A diagram showing rex_offload_init inserted automatically, rex_offload_fini kept as an explicit optional API, and normal process exit relying on process cleanup. — Figure 3. REX still owns required image registration, but teardown is no longer mandatory generated boilerplate for normal standalone exit.

Why This Is Not A Leak Bug

This change can sound suspicious if it is described too loosely:

1
REX no longer unregisters the image at process exit.

That sentence is true but incomplete.

There are two different cases:

1
2
long-lived process continues running after unloading GPU code;
short-lived standalone process is already terminating.

The first case needs deterministic cleanup. That is why rex_offload_fini() still exists.

The second case does not need to pay explicit teardown cost before the process dies. The process is already terminating. Host memory, the process address space, file descriptors, and process-owned device state are reclaimed by the system and runtime.
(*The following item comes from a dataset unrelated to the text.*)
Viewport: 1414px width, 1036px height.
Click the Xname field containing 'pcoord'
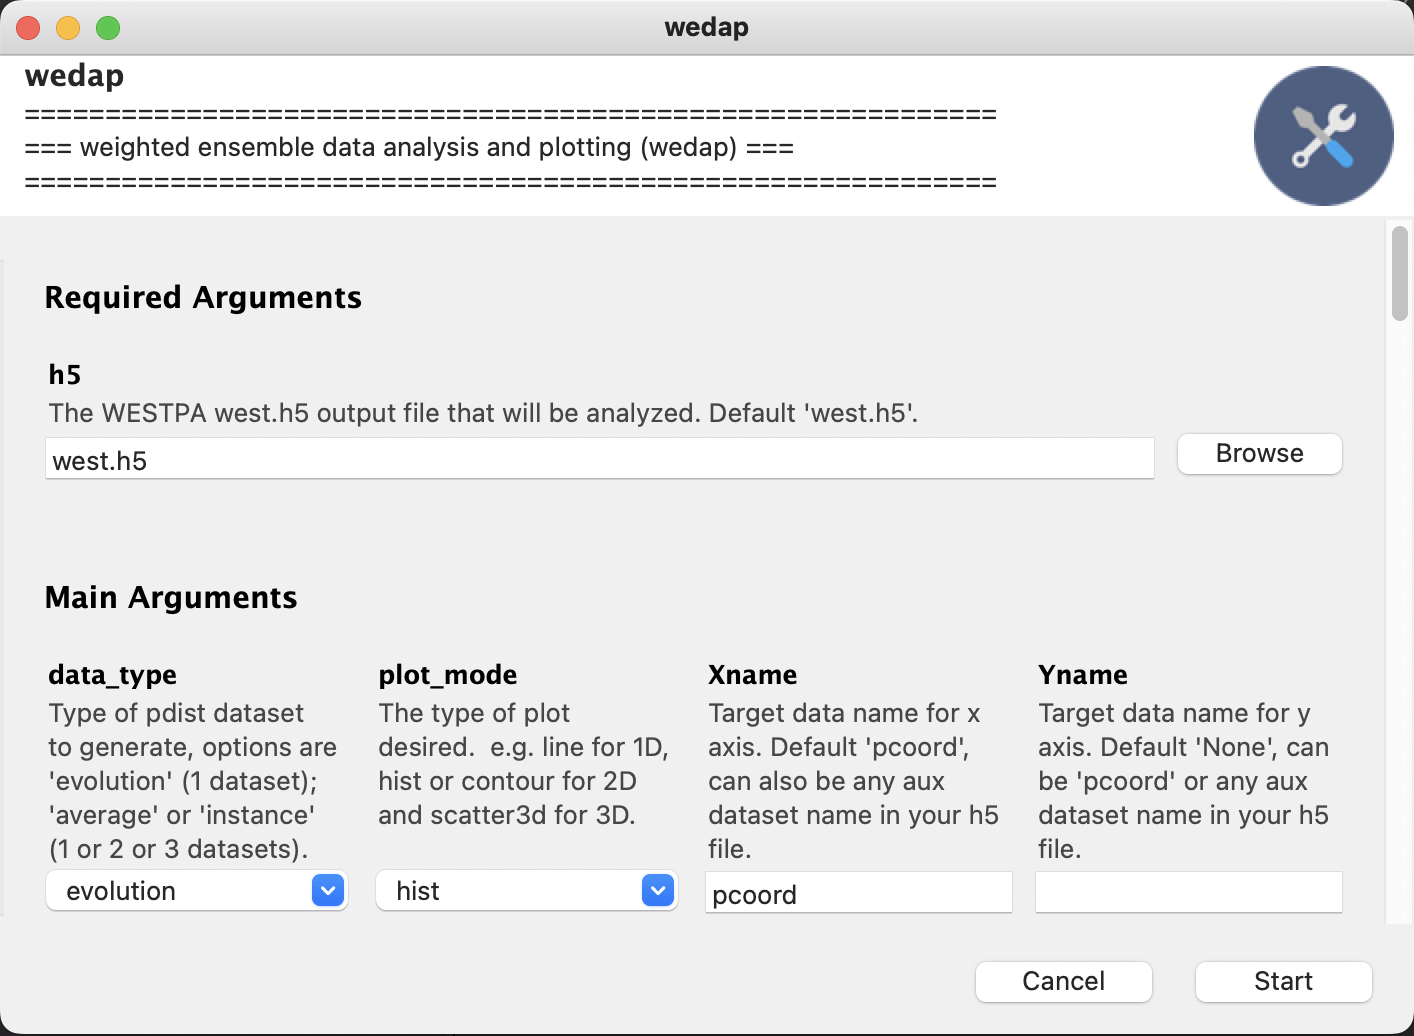858,892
Calling into libomptarget and the driver to unregister, unload, and release before that happens mostly moves cleanup work into wall-clock time that the benchmark user sees.

So the real rule is:

1
2
do not rely on process exit for cleanup inside a long-running process;
do rely on process exit for cleanup when the whole process is exiting.

That is not a hack. It is the same kind of boundary ordinary native toolchains use all the time. Native LLVM-generated binaries do not emit source-level teardown boilerplate into every main just to make process exit more explicit.

Validation

After the real fix moved into the compiler/runtime tree, the benchmark suite was regenerated.

The generated host files had the intended lifecycle shape:

1
2
one rex_offload_init() near the top of main;
no auto-generated rex_offload_fini() at the end of main.

The performance effect showed up where it should:

1
2
3
pathfinder wall-clock returned to a stable REX lead;
srad_v2 wall-clock collapsed from suspicious native-looking lead to effective tie;
srad_v2 GPU-total profiling still showed no confirmed native LLVM advantage.

The last point matters. Removing process-exit teardown did not magically turn every wall-clock sample into a perfectly stable ranking. Some cold-start variability remains. The first process in a series still initializes device state and registers an offload image. REX still has the architectural difference of a separately delivered cubin file.

What changed is narrower and defensible:

1
REX stopped adding unnecessary teardown work to the normal exit path.

That is enough. The fix removed a generic fixed tax from generated standalone GPU programs without changing kernel code, launch clauses, or correctness behavior.

The Lesson

This post is the other half of the previous one.

The previous post said:

1
2
do not blame the compiler kernel path for wall-clock-only gaps
when GPU totals do not confirm a device-side loss.

This post says:

1
2
when the wall-clock gap is real but GPU totals are clean,
look at process lifecycle before changing code generation.

That is exactly what happened. The “missing performance” was not in a stencil kernel. It was not in a transfer list. It was not in a launch-shape heuristic. It was in lifecycle policy: REX had made explicit offload teardown mandatory for every generated standalone program.

The final design is cleaner:

1
2
3
initialize automatically because REX must register its external cubin image;
tear down explicitly only when the caller actually needs deterministic cleanup;
let normal process exit be normal process exit.

That is a compiler/runtime policy fix, not a benchmark-specific trick. It removes a fixed wall-clock tax from short-running generated GPU programs while preserving an explicit cleanup API for the cases that need one.